━━━━━ INPUT DATA
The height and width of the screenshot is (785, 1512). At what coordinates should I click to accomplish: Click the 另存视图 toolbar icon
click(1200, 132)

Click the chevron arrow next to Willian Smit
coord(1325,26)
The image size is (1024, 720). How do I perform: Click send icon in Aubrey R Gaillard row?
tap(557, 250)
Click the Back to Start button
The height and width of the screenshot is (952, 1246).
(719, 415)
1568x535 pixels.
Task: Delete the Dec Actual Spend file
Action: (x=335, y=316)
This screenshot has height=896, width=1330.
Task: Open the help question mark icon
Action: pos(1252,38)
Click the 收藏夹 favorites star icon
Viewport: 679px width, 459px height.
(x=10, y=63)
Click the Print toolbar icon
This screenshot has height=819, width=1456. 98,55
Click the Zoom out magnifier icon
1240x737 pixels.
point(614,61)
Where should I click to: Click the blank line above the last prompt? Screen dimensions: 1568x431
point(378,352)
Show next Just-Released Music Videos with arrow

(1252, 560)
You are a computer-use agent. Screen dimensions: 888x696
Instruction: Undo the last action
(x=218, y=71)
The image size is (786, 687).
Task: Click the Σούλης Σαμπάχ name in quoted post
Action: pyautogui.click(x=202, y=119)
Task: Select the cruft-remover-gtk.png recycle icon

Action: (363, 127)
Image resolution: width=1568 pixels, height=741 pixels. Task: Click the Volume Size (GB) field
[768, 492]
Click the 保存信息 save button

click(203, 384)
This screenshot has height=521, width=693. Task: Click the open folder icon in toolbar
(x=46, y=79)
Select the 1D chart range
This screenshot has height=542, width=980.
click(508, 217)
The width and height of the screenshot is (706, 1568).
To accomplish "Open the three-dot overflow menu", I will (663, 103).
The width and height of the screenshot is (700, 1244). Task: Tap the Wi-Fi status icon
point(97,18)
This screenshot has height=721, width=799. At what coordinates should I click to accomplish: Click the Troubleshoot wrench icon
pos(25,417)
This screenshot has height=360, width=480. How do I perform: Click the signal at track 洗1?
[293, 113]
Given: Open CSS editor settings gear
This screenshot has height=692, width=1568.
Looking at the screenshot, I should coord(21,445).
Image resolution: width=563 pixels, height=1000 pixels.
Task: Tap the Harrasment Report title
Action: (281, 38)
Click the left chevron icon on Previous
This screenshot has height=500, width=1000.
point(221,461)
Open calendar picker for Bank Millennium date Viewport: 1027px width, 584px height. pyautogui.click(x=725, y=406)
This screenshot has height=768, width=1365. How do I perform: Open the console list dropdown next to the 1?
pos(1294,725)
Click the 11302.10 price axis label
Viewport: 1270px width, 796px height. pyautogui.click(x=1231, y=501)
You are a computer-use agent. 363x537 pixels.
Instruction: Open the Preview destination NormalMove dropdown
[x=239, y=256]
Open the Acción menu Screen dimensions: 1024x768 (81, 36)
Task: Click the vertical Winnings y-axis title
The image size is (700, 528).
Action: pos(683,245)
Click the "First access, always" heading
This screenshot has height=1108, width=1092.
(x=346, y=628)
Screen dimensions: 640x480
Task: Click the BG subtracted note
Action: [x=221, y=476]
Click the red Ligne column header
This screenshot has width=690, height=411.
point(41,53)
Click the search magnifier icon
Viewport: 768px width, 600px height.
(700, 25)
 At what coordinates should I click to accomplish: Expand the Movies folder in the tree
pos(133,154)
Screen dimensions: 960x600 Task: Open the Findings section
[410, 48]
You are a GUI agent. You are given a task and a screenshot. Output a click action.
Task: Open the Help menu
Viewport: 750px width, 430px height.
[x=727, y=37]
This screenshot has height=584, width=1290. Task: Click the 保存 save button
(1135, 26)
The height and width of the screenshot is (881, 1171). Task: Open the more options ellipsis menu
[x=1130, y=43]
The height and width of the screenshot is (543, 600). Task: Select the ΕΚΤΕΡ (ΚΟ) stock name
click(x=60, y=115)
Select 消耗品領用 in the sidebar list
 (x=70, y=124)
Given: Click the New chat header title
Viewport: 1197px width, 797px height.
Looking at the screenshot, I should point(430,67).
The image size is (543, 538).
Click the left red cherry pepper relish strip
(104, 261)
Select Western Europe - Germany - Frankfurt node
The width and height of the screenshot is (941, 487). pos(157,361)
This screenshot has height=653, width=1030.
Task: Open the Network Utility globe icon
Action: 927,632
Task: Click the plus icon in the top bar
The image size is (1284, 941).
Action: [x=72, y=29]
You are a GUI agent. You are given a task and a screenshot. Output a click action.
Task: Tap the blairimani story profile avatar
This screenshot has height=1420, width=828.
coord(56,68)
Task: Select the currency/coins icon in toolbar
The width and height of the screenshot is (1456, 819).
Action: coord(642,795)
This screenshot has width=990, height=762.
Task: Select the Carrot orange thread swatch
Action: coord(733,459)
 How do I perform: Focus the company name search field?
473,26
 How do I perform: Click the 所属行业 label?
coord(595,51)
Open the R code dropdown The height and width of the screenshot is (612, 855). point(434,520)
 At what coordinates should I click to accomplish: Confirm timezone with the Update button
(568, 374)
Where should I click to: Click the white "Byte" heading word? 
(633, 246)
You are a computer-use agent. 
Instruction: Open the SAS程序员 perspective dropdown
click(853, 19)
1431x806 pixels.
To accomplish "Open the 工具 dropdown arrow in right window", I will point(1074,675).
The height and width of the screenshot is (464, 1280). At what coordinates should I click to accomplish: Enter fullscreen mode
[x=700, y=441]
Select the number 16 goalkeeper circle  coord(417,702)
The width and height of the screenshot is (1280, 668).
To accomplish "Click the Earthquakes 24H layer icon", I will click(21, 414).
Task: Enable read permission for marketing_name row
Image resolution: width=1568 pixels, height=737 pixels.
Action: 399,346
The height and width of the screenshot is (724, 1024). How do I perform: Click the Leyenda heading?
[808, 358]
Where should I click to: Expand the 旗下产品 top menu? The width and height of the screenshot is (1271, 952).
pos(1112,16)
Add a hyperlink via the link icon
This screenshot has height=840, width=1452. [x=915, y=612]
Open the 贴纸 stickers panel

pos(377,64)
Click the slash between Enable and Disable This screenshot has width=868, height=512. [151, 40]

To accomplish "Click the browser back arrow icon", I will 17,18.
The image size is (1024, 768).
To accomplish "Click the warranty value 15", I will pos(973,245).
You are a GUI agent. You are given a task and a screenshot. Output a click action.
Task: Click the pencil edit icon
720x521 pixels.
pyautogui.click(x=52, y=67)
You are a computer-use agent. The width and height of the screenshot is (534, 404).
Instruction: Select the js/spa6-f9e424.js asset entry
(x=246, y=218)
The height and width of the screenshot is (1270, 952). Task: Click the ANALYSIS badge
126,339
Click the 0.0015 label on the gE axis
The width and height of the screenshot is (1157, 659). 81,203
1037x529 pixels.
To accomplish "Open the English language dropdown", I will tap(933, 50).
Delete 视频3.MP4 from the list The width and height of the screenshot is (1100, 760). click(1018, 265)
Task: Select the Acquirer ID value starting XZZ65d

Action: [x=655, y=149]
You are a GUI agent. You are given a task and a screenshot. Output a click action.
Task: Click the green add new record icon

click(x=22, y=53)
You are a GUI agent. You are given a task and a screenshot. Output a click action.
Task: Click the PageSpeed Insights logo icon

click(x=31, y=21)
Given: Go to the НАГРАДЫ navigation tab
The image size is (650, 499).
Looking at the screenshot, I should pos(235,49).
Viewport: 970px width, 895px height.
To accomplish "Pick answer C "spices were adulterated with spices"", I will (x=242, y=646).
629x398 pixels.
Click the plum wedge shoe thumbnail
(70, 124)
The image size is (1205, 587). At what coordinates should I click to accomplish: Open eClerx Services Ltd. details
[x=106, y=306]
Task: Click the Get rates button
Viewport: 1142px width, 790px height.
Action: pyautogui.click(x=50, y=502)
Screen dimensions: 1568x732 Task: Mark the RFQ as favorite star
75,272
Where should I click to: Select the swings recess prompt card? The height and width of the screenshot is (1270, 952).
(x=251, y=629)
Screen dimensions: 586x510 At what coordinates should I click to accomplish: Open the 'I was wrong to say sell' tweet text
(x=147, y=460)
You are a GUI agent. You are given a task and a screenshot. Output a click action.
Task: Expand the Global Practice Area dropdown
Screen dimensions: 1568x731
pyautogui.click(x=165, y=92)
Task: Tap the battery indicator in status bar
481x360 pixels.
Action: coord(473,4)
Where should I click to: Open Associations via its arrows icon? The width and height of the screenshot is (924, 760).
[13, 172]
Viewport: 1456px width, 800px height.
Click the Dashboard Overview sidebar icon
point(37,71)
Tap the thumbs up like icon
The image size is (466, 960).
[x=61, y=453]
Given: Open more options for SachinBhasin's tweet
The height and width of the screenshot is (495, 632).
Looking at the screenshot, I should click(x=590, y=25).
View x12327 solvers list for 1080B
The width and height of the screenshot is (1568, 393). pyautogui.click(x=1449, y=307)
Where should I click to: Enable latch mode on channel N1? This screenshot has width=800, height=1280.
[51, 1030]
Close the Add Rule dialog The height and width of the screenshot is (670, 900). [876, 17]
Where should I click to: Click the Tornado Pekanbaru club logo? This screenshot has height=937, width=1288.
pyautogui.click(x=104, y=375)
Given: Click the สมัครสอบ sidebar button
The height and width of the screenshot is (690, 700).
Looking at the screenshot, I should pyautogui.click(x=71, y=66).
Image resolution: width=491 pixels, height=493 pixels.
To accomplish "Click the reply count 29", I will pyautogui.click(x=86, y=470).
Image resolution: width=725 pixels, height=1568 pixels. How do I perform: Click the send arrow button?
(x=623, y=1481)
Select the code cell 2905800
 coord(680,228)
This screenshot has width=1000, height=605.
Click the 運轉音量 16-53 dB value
━━━━━━━━━━
### ASSIGNED TASK
Check each line of these records for the string "header" and state only how many lines have it.

### SOLVED PROBLEM
2